Wahl der Nationalversammlung

Rentenreform als Zündstoff: Was das Nachbarland nach der Frankreich-Wahl erwartet

  • schließen

Marine Le Pen und ihr Rassemblement National wollen bei der Frankreich-Wahl vom Unmut über Macrons Rentenpolitik profitieren – doch die Linken machen ihnen Konkurrenz.
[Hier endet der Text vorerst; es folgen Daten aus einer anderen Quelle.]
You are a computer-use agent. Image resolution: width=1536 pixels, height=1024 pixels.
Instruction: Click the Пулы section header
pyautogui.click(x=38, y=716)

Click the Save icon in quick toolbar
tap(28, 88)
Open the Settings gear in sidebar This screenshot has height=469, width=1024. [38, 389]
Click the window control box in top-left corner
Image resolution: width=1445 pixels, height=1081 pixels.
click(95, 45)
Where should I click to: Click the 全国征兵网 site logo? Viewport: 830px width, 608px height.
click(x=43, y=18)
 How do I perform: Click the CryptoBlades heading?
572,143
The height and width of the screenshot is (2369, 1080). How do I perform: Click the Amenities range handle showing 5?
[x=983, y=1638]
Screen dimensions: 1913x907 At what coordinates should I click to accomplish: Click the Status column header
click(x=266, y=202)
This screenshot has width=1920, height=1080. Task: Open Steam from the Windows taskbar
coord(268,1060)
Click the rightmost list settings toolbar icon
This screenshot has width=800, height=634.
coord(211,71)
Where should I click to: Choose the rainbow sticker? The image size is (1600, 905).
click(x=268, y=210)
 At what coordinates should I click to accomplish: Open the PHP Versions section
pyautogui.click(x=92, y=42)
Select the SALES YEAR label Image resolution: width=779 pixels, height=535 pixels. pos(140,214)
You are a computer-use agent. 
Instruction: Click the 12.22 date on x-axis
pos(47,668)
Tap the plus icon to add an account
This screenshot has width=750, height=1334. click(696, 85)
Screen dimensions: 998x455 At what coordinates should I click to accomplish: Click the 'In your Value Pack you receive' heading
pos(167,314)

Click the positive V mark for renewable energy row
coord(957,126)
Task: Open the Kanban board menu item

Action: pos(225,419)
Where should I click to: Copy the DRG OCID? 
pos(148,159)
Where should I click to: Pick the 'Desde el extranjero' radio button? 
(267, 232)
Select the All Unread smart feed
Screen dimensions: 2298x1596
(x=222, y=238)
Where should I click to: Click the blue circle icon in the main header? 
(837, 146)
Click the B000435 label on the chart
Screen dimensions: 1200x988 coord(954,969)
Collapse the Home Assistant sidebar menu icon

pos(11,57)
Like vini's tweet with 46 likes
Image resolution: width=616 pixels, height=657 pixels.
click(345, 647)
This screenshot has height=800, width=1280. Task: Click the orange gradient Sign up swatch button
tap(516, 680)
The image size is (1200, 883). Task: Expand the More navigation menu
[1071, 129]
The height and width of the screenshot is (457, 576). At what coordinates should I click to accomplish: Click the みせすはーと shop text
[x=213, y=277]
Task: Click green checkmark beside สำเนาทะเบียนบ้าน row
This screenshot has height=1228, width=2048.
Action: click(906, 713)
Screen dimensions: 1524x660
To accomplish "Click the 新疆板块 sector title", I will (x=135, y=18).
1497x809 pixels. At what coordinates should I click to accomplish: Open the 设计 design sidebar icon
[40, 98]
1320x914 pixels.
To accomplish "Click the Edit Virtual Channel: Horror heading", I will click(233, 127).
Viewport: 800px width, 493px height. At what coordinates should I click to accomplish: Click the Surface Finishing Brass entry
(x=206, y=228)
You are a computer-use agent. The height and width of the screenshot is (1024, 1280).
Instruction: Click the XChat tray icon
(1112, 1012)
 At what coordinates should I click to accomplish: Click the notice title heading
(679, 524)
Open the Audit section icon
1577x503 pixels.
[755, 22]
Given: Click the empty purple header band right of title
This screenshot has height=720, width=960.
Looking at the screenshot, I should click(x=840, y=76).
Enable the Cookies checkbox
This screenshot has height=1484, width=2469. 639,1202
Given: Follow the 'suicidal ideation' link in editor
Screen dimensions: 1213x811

Paris – Die Europawahl war für Emmanuel Macron eine Zäsur: In Frankreich gewannen die Rechtsaußen von Marine Le Pens Rassemblement National deutlich hinzu, das liberale Bündnis Renaissance des Präsidenten war dagegen enttäuscht. Macron zog die Konsequenz und kündigte die Neuwahl des Parlaments am 30. Juni und 7. Juli an. Nun droht Macron der Verlust seiner Mehrheit – und Frankreich weiteren gesellschaftlichen Spannungen.

Damit zeichnet sich ein Wechsel in der Sozialpolitik ab. Zwar hat Macron als Präsident weitreichende Befugnisse, doch entscheidet die Nationalversammlung über Steuern, den Haushalt, das Arbeitsrecht und die Finanzierung der Sozialversicherung. Im Falle eines Sieges des Rassemblement National oder des Linksbündnisses „Nouveau Union populaire“ (Neue Volksfront) zeichnet sich eine erneute Reform der Rente ab – ein heißes Thema.

Rechte wollen Wut über Macrons Rentenreform bei der Parlamentswahl für sich nutzen

Ein Blick zurück: Erst im April 2023 setzte Macron seine Rentenreform durch. Die Proteste waren groß – am Ende erfolgte die Maßnahme per Dekret und ohne Zustimmung der Nationalversammlung. Unter anderem erhöhte der Präsident damit das Renteneintrittsalter von 62 auf 64 Jahre. Ein weiterer Teil war die Abschaffung eines Großteils der Sonderrentensysteme.

Marine Le Pen ist zufrieden: Die Rechtsextremen können bei der Frankreich-Wahl vom Unmut über Macrons Rentenpolitik profitieren.

Das rechtsextreme Rassemblement National plant, den Unmut über die Rentenreform für die anstehende Wahl zu nutzen. In ihrem Parteiprogramm verspricht die Partei von Marine Le Pen, die Änderungen rückgängig zu machen und das Rentenalter wieder auf 62 Jahre zu senken.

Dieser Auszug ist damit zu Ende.